Herald workers sit pretty

Editors, the Gauntlet,

I was amused to read Creaser’s closing remarks in her report noting that because only two of Canada’s large dailies are non-union, replacement workers may have a hard time finding jobs when the strike is settled.

Of the 90 or so people currently at work in our newsroom producing the same amount of copy previously produced by 149 people, 60 are full-time employees of the Calgary Herald and 35 are members of the CEP bargaining unit. They include some of the finest journalists in the country: Catherine Ford, James Muretich, Suzanne Wilton, John Gradon, Robert Walker, David Heyman, Grant Robertson, Charles Frank, etc. For Paul Drohan, of all people, to challenge the quality of these people and their like, and pretend in any way that his own professional track record is superior in any way or even equal to theirs is quite beyond the pale. Just ask anyone in the business.

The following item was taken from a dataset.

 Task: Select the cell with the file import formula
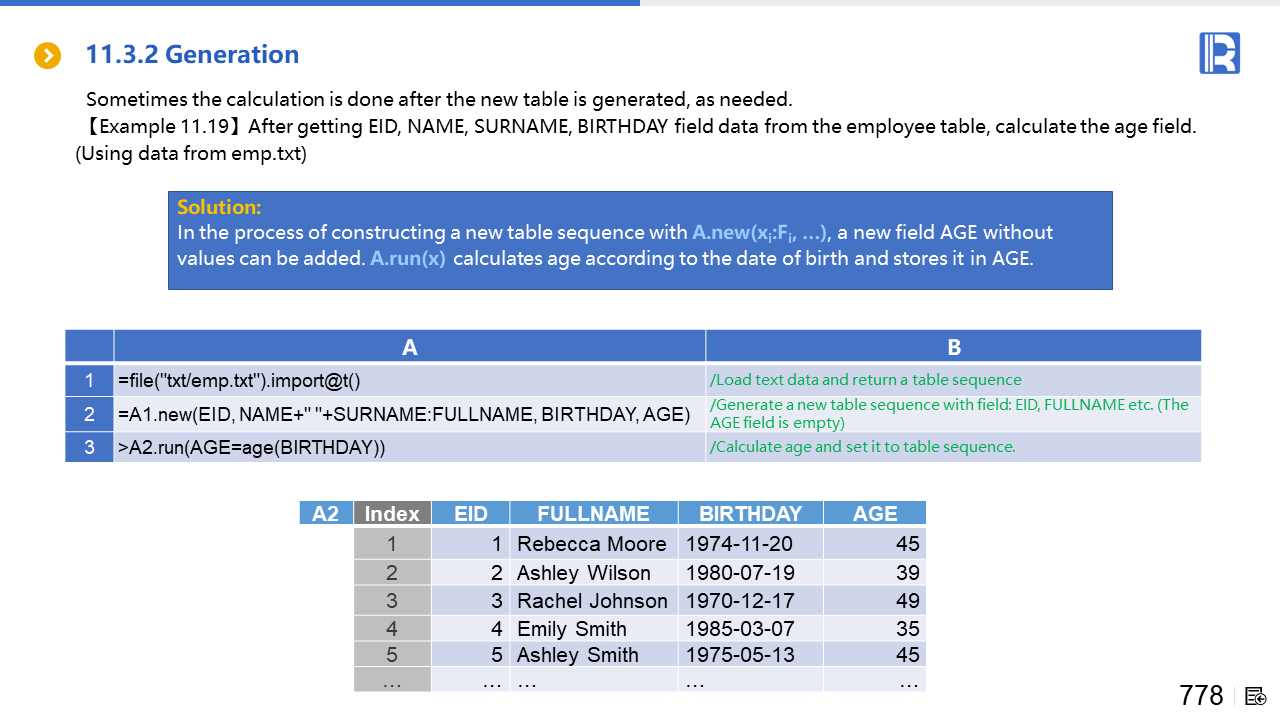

Of the people at work here who are not full-time Herald employees, we have enjoyed the talents of news editors, city editors, sports editors, entertainment editors, managing editors, assistant managing editors and other senior people from across the country. These are the same people who hire today’s young journalists. For Creaser to infer that these excellent professionals would now somehow have difficulty getting jobs in union shops not only reveals her gullibility on this issue, it points out the threat to democracy which occurs when agreement with a certain political agenda is a requirement mandatory to employment in the field of journalism.

Oh, and as for Prof. Tom Langford–who has not invited me to speak to his class–and his reference to my bravado in the fact of the true facts about our subscriptions: he’s right–I do know the real numbers.